▶ Forerunner’s Odyssey - XXIII
The first 10 days or so out of Panama were filled with no winds or winds from the south, forcing the boat to fight against short and steep waves. I wanted to reduce sails to ease the pressure off the mast and hull, but if I were to do that, then the boat would loose momentum going up against the wind, and get too close to the Colombian coastline. “The Pacific Ocean”: What a joke. Sure, looking over the isthmus of Panama, Captain Balboa would have seen a tranquil and pacific ocean, reminding him of another nice lake, but this ocean would prove that a name could be very misleading.
I figured, even if the boat lost her mast, since Panama wasn’t that far away, I could always jury-rig and go back. So with the boat fully powered by full sails, I beat up against the wind, down to 1 degree north. Since this boat was no powerboat, and a sailboat, it had to go where the winds were. According to the pilots, if I were to go on a rhumbline (straight line) from Panama to Hawaii, even though I would be picking up a thousand miles in distance, there would be contrary winds and counter-currents along the way. Therefore, by going directly southward, almost to the equator for favorable winds and currents, I would get to Hawaii a lot faster than if I were to have gone on a rhumbline course.
Brian and I had not spoken since his departure from Panama two weeks ago; I came on at our regularly scheduled time everyday just in case, but figured he must be at least 1,500 miles ahead. Then on my fifteenth day out, Brian answered my CQ (hello) signal. “Hell man!! I messed up!!” Brian was quite upset about not being able to make any progress for the last two weeks, “The currents were against me, the winds against me, and one day, I only made five miles.” Brian had made a mistake of turning west too early, at 5 degrees north. With the currents and the winds preventing him from going west, he had been trying to come down south. He was healthy and had plenty of food and water, so there was no immediate danger, but that didn’t mean he could stay out here forever. Luckily for him and me, he was able to get out of the doldrums and sail south to where I was, and we were moving at about the same progress, just 50 miles separating us.
Once we caught the northeasterly tradewinds, life aboard became more settled and relaxed. With 10 to 20 knots of winds pushing the boat at 4-5 knots, everything seemed like a dream, as everything that a sailor hoped for — perfect winds, sunny days, gentle waves with dolphins visiting occasionally to lift the boredom, rainbows with passing squalls, frigate birds feeding off the ocean - came true. The Forerunner 2 passed within 100 miles of the Galapagos Island (of Darwin fame) and as I had done so many times before, lamented the fact that here I was, so close to a place I only read about, and because of lack of time, couldn’t pull in. I would try my best to come back to this area, on my terms and time, but it could be as late as 10 years later, or more. Then, my view of the world would be more compromising and mature, and I would see the Galapagos in different light. More importantly, the Galapagos would have more to say to me now than 10 years later. But then again, one can’t see them all and experience all; we just pick and choose a few and learn to live with it.

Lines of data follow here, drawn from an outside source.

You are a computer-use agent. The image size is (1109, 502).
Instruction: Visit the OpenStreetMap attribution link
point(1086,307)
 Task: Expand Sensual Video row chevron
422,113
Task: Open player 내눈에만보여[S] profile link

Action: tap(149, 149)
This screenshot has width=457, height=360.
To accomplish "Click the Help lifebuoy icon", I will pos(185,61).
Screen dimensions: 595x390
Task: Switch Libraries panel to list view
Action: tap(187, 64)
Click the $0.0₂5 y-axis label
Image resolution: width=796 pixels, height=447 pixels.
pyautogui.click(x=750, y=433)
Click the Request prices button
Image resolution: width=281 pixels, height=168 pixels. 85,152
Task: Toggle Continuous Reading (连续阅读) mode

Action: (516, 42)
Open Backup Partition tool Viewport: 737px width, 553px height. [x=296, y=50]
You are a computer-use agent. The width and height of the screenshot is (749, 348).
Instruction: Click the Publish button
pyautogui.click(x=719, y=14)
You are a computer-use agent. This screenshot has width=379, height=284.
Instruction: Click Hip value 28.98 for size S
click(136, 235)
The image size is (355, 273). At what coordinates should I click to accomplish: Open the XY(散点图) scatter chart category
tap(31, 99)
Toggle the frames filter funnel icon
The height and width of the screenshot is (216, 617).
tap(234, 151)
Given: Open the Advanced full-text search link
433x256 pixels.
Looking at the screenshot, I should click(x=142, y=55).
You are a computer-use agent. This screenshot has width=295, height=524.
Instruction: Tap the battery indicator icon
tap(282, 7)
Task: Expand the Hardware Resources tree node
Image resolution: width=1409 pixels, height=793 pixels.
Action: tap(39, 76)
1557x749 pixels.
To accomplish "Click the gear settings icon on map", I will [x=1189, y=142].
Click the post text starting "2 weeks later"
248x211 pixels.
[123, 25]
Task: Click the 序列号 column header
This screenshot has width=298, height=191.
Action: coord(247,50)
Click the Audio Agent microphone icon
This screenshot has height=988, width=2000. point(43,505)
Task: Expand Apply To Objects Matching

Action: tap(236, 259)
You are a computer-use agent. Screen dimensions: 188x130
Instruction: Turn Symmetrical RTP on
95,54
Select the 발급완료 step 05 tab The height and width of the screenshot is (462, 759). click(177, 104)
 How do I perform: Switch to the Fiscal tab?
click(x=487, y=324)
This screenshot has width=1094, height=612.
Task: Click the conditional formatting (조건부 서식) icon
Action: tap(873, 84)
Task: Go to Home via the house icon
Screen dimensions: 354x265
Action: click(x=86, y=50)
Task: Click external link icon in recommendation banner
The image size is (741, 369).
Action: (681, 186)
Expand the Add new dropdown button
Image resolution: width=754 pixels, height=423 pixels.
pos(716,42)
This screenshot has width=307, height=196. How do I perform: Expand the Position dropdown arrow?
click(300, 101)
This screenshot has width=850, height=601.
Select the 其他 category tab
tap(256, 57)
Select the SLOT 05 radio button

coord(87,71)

It rained heavily a few times, and with it, I would be able to fill my water tank, thanking the heaven for the cleanest water anywhere. I caught a dorado and a tuna, taking up to an hour to fillet them, eating some raw, sliced the rest thinly to be dried under the hot equator sun. I probably smelled as bad as the fish to be dried under the sun, but there wasn’t a thing in the world I would trade to be where I was. Everything was simple, and even though I had been out on the ocean too many days to remember, I couldn’t take enough of it. The sea was my opium and it was while there I felt most free and learnt about what mattered in life. Living even a day on the shore became complicated, with many desires to satisfy and way too many decisions to make. Out there on the ocean, one remembered what stars stood out more than the rest in night skies, and thanked the heavenly stars for the weather that made it possible to spend another day here on Earth.
French Polynesia was to the south, and as I made a promise to visit there some other time, I made a sharp turn to the north, to Hawaii. Across the Equator, past 15 degrees north, my two and a half years of circumnavigation was coming to conclusion. Dreaded hurricanes had not materialized so far into the trip from Mexico, and according to the met office, with the absence of El-Nino phenomenon in 1997, there wouldn’t be further risk of hurricanes in the Northeastern Pacific. Two and a half years ago, I left Hawaii not knowing what laid ahead. Australia, South Africa, St. Helena were all places of fantasy then; two and a half years later, I was bringing back precious memories shared with precious friends from those places. Man, I only wished I was sailing forever.